▸ **Work instruction**
Copy out all lines from the material that contain the string "banner".

▸ **Material for this task**
○ ○ ○ ○ ○ ○ ○
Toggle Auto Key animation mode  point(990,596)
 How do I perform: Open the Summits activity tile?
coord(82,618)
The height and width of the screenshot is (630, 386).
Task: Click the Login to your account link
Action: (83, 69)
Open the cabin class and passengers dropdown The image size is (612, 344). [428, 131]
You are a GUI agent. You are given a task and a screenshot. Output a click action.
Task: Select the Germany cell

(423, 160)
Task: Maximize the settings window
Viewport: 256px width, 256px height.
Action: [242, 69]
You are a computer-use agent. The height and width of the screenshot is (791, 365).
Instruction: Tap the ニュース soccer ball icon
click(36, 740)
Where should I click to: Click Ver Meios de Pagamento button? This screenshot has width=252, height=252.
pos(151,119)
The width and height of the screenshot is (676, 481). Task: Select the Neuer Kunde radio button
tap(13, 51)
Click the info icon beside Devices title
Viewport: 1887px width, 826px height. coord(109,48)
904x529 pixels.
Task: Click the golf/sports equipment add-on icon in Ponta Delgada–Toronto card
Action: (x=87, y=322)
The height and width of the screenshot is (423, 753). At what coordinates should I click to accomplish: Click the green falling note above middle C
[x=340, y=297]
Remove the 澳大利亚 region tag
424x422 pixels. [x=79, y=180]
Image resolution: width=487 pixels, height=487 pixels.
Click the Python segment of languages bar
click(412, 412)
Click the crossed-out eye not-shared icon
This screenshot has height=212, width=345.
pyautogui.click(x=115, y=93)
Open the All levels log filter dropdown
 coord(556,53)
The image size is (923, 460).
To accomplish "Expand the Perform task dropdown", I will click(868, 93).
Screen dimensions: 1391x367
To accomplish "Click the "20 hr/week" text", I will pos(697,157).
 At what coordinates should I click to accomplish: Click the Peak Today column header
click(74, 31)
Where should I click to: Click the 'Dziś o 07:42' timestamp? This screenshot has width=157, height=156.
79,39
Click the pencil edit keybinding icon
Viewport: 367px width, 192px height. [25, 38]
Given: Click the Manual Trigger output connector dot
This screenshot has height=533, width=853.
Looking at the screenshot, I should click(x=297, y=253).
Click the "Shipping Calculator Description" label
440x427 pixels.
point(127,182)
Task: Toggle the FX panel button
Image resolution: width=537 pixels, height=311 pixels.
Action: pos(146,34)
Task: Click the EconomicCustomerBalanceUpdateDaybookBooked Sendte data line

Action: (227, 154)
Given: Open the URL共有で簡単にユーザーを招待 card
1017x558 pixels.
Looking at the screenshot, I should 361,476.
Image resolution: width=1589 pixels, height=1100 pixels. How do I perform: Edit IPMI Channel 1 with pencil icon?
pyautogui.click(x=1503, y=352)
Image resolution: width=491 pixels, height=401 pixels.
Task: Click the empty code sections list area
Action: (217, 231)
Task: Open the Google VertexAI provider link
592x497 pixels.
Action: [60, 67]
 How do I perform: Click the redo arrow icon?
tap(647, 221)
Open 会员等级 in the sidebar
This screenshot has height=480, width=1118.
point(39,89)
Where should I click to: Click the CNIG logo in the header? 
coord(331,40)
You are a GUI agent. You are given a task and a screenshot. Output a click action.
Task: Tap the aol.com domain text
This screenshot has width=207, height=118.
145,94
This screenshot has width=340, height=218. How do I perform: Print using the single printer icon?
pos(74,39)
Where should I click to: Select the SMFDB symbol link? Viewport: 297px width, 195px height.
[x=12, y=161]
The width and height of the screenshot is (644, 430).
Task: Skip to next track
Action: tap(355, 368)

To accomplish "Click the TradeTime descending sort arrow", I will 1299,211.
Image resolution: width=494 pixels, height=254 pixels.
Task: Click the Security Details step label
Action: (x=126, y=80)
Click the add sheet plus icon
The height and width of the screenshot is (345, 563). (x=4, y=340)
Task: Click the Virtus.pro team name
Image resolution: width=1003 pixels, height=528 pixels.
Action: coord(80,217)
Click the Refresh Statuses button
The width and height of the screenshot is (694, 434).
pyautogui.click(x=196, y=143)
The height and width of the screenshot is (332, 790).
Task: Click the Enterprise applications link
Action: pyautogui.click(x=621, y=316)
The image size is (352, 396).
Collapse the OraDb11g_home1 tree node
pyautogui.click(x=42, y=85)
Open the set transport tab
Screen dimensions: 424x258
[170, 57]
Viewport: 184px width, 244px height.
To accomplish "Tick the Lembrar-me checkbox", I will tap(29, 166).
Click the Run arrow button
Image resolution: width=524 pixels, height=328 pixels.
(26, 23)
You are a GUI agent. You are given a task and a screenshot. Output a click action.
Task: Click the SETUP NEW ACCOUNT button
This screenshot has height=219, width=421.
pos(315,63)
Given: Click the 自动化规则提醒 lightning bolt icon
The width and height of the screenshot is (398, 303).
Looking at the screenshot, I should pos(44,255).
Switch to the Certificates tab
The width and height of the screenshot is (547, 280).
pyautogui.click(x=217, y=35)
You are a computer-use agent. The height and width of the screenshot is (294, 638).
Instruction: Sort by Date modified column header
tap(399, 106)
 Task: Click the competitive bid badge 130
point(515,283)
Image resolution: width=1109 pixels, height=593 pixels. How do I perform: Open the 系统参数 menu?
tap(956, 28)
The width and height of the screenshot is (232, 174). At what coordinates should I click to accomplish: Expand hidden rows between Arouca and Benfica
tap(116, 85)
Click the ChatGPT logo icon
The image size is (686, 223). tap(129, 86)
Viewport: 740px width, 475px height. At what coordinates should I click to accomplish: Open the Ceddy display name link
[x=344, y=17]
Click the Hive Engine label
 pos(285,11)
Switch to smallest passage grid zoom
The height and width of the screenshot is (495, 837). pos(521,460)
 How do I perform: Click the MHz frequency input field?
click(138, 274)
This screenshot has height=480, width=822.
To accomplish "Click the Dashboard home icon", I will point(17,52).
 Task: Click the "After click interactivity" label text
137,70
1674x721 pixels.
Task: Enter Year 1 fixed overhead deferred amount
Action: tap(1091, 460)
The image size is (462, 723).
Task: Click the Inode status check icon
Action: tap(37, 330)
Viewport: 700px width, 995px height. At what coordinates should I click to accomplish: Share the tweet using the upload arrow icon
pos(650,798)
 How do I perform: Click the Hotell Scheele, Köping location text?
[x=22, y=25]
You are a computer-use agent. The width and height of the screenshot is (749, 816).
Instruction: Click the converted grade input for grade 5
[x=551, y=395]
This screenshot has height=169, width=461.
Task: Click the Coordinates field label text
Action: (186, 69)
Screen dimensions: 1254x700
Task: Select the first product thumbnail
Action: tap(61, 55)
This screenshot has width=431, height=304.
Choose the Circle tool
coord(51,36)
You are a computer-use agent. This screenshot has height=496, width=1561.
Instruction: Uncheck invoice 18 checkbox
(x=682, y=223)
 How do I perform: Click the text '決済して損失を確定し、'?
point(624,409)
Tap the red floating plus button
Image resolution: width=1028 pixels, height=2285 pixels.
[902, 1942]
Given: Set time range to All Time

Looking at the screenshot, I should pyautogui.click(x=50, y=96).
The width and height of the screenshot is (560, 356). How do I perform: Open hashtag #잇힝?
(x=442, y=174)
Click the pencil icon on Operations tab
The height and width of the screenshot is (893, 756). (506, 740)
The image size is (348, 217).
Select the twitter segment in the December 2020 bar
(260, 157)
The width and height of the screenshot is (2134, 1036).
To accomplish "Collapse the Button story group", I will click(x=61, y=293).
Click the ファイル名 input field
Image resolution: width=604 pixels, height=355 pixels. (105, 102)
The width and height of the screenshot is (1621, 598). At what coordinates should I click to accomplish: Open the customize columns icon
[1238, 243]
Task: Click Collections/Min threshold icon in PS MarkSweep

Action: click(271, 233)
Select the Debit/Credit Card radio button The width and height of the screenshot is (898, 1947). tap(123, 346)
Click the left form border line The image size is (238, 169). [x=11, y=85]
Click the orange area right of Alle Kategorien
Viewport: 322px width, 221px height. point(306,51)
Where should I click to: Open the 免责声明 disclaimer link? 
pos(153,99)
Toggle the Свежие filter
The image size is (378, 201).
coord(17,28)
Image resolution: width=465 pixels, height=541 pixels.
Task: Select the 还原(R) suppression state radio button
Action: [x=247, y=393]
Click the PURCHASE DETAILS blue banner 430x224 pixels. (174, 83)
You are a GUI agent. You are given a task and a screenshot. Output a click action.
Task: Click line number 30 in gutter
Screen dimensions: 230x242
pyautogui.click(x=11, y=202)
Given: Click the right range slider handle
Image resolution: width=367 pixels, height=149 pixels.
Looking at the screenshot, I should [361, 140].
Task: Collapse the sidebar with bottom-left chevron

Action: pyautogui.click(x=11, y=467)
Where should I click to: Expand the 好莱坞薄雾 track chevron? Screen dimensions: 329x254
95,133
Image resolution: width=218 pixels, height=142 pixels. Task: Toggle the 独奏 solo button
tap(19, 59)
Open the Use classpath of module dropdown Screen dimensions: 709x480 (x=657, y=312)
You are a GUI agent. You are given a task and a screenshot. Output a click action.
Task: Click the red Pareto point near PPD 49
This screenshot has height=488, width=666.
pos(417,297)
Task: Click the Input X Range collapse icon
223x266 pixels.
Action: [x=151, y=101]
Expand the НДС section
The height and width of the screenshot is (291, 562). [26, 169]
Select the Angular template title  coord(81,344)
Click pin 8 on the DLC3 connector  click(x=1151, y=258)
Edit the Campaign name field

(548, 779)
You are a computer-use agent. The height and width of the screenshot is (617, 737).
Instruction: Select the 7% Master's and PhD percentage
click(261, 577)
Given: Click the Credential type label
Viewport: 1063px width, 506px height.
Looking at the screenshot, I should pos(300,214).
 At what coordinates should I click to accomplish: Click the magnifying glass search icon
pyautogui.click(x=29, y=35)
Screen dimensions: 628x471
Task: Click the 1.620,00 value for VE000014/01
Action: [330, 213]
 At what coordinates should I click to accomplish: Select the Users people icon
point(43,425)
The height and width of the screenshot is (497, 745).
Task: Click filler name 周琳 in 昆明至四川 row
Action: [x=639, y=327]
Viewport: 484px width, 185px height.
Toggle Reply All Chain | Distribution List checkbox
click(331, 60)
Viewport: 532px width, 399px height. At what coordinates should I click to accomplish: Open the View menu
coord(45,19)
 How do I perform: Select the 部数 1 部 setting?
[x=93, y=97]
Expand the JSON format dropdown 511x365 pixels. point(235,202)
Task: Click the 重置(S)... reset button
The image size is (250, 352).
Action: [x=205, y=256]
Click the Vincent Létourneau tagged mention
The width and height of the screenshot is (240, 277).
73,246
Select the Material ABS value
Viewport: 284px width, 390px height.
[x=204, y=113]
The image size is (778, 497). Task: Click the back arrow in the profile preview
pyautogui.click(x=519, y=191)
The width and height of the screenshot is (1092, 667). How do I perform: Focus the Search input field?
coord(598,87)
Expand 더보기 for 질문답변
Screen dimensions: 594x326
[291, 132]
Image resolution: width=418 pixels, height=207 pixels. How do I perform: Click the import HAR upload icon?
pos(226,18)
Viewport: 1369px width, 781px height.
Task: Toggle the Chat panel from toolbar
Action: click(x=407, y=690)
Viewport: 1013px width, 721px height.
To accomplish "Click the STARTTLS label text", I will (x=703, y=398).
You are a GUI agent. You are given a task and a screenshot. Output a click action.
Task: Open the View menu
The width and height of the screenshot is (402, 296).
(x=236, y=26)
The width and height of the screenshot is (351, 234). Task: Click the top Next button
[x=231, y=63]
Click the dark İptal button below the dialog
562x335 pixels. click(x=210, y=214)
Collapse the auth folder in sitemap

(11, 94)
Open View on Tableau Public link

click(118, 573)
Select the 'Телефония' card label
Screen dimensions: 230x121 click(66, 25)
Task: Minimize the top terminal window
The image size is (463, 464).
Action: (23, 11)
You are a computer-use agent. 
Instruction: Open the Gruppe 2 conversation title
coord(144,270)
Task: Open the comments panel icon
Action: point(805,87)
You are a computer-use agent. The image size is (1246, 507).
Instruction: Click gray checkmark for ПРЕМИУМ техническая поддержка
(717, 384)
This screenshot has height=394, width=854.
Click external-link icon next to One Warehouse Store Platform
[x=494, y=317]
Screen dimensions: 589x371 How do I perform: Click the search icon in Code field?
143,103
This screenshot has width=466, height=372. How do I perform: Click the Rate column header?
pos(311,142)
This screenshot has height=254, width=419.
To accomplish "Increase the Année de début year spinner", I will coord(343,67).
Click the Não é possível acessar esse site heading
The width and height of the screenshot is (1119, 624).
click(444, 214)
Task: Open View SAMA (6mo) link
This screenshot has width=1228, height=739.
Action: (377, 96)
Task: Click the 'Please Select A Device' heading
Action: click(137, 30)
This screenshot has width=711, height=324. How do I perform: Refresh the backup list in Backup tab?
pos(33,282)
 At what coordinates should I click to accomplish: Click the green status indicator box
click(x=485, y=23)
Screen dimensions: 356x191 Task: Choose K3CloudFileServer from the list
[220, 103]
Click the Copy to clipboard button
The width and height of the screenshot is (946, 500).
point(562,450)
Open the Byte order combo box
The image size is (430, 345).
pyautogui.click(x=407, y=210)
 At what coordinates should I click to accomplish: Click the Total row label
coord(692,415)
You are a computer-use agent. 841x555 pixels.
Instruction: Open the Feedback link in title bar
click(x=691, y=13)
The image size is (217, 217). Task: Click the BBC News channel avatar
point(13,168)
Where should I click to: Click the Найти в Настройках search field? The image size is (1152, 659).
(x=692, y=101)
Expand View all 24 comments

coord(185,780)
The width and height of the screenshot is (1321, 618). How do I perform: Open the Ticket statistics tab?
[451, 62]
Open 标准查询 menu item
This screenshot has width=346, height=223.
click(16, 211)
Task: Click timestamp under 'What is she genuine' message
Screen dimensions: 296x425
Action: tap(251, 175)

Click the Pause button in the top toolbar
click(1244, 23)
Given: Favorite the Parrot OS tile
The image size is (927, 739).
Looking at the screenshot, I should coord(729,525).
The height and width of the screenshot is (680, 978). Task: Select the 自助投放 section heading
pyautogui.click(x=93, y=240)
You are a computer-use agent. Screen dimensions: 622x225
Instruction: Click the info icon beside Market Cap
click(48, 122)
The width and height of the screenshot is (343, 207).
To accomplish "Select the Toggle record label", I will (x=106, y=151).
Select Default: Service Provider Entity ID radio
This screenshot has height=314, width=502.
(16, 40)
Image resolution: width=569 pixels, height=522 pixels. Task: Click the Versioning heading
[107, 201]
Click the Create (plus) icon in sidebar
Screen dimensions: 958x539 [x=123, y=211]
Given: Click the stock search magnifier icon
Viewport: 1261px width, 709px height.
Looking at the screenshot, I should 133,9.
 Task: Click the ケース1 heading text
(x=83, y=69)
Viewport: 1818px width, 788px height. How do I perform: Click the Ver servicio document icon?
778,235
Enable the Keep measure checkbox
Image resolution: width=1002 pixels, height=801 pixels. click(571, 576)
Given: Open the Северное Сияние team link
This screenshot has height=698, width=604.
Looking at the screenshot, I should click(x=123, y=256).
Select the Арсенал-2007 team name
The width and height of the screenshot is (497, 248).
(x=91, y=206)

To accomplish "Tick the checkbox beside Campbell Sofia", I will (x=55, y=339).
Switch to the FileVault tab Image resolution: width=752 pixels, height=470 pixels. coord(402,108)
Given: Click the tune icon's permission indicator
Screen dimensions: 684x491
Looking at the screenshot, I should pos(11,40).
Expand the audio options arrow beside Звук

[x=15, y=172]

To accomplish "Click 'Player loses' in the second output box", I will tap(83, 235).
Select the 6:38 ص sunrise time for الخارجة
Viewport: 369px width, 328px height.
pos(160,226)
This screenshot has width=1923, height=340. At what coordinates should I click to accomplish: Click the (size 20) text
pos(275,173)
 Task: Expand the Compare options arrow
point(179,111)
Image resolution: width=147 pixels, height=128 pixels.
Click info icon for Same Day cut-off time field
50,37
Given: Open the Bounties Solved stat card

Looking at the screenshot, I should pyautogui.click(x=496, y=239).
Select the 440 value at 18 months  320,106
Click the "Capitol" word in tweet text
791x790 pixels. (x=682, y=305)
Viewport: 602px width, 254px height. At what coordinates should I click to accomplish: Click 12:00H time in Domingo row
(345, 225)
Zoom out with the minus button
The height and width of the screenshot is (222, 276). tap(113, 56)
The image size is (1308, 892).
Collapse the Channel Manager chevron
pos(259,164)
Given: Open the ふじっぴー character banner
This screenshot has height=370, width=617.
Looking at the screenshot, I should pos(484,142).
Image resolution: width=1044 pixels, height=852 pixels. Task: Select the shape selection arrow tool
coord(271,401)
○ ○ ○ ○ ○ ○ ○
▸ **Exercise response**
Click the PURCHASE DETAILS blue banner 430x224 pixels. (174, 83)
Given: Open the ふじっぴー character banner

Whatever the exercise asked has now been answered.